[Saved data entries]
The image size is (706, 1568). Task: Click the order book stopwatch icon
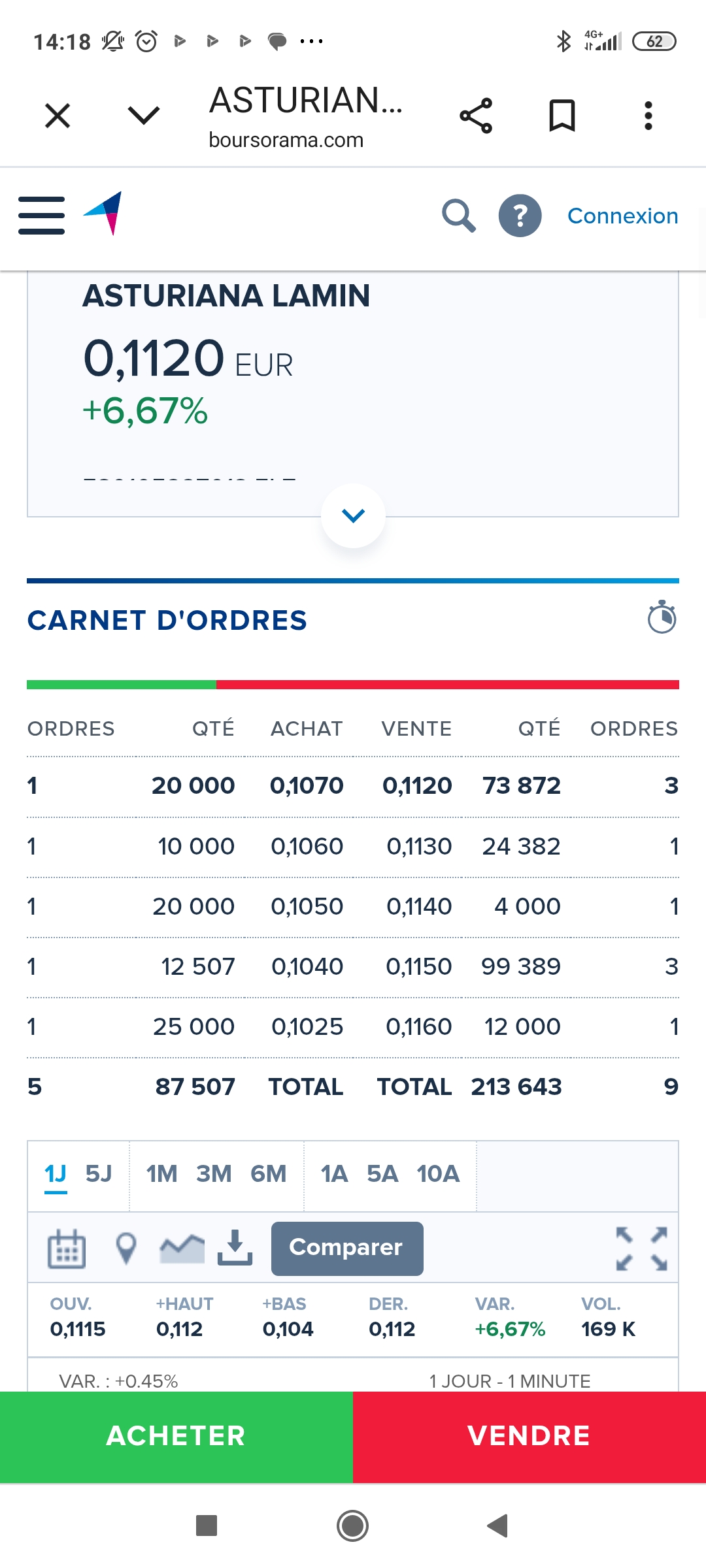point(662,617)
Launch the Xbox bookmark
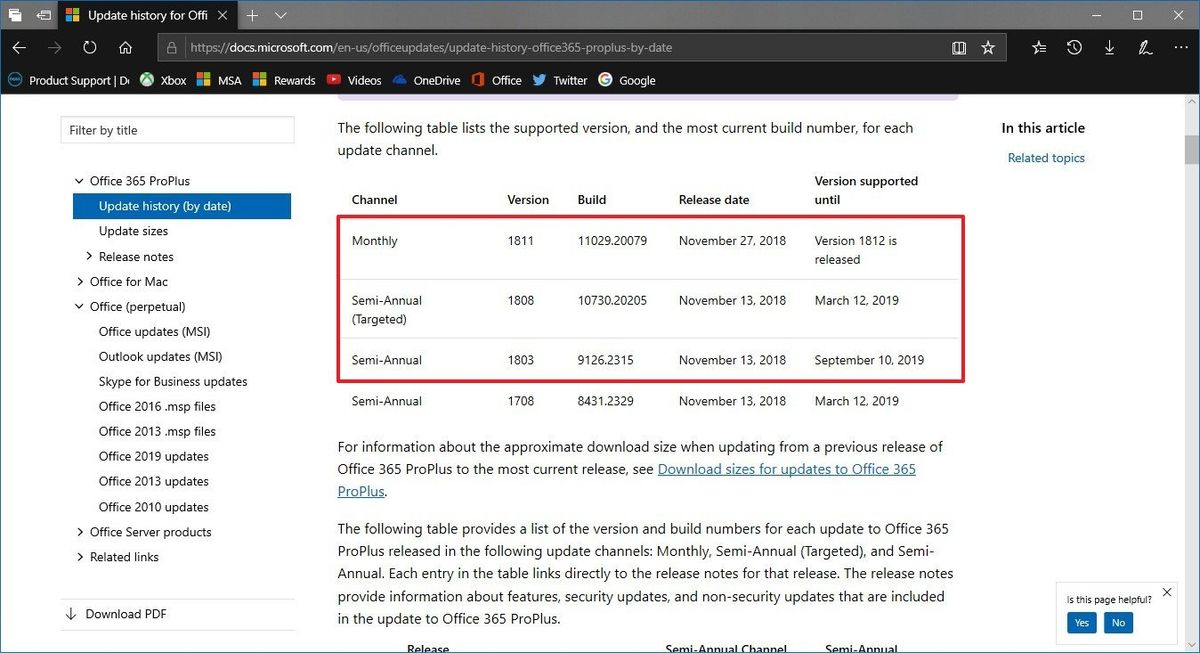 point(163,80)
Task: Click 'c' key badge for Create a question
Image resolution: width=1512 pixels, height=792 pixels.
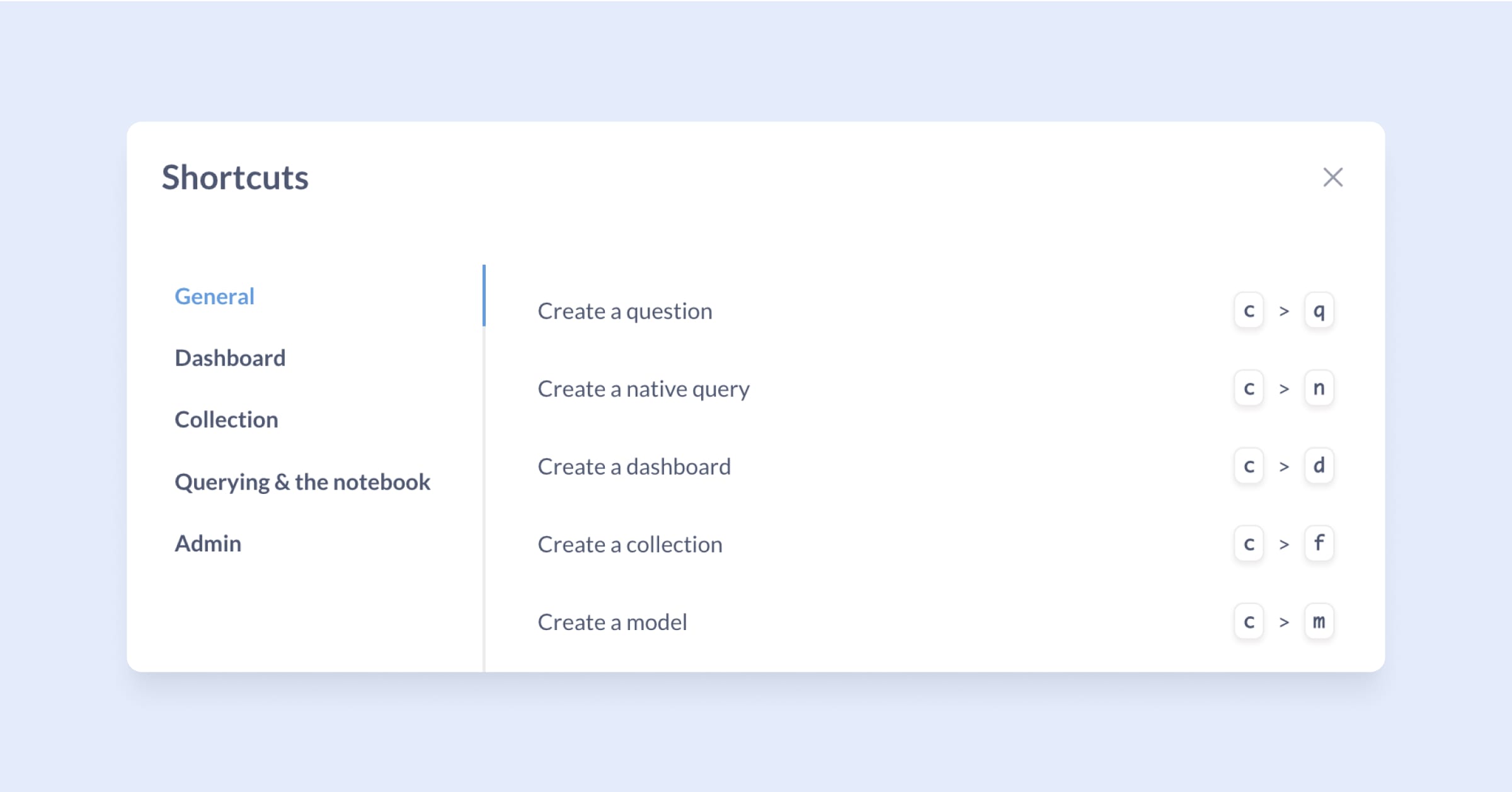Action: coord(1249,311)
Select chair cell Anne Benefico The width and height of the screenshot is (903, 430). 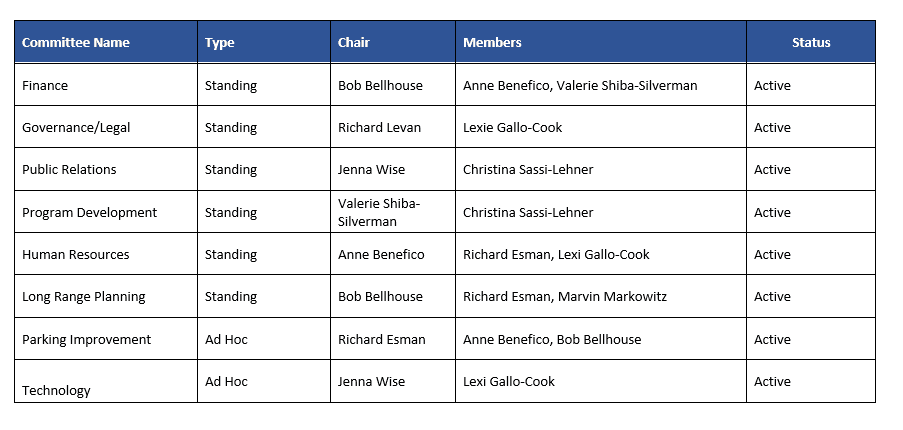coord(381,255)
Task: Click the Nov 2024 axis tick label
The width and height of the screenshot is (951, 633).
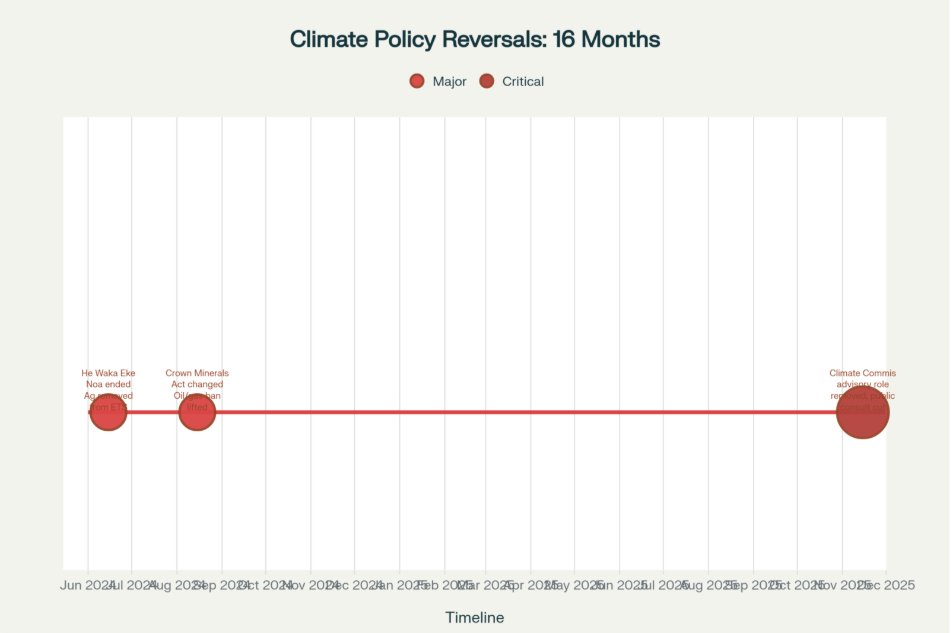Action: 309,584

▸ Directions: Set down word for word every line from the one containing "Task: Click the Nov 2024 axis tick label" through the last line of the records above, both ends included. Leave out the pictures.

▸ Answer space:
Task: Click the Nov 2024 axis tick label
The width and height of the screenshot is (951, 633).
Action: 309,584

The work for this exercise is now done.